Dataset entries
══════
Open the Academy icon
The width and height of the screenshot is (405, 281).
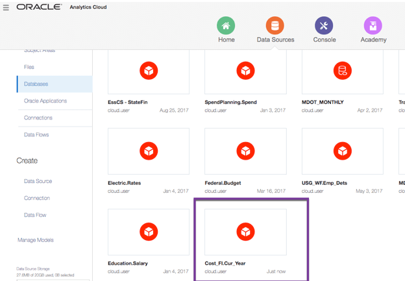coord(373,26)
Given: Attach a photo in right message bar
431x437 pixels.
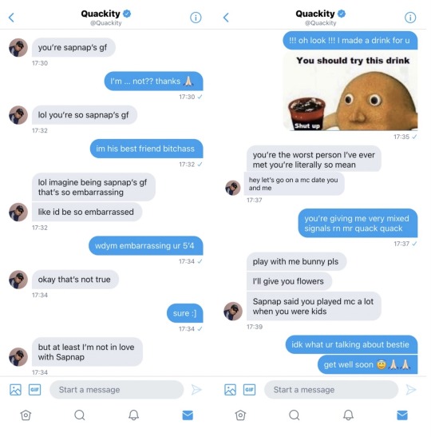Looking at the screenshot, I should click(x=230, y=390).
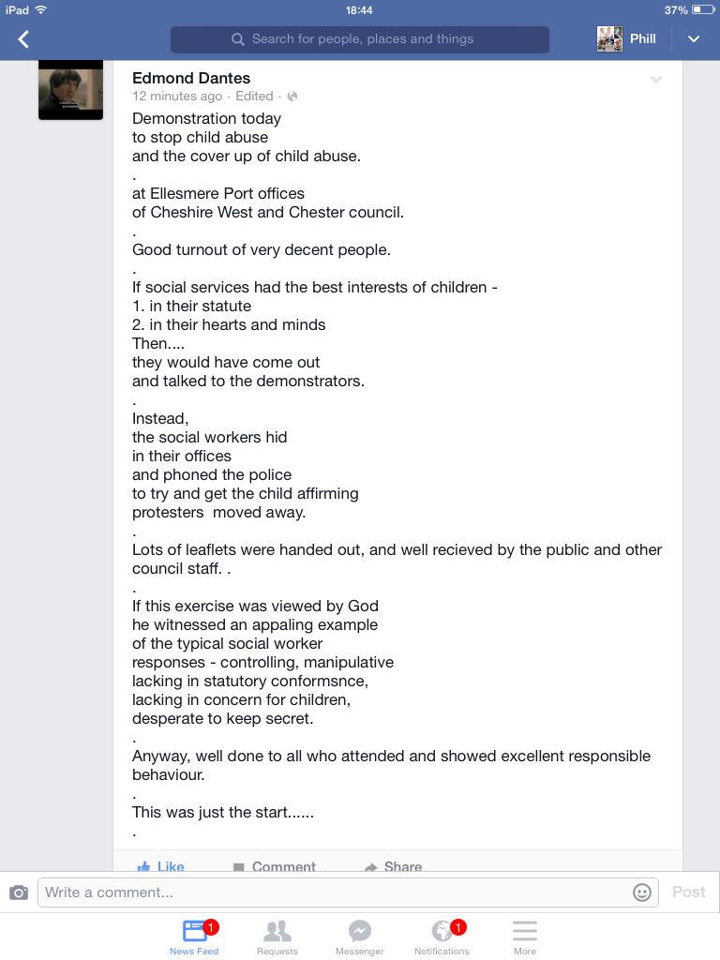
══════
What you should do: Each record must be set down again without alteration, and no picture may be carried over.

Response box:
Open the Academy icon
The width and height of the screenshot is (405, 281).
coord(373,26)
Given: Attach a photo in right message bar
431x437 pixels.
Looking at the screenshot, I should click(x=230, y=390).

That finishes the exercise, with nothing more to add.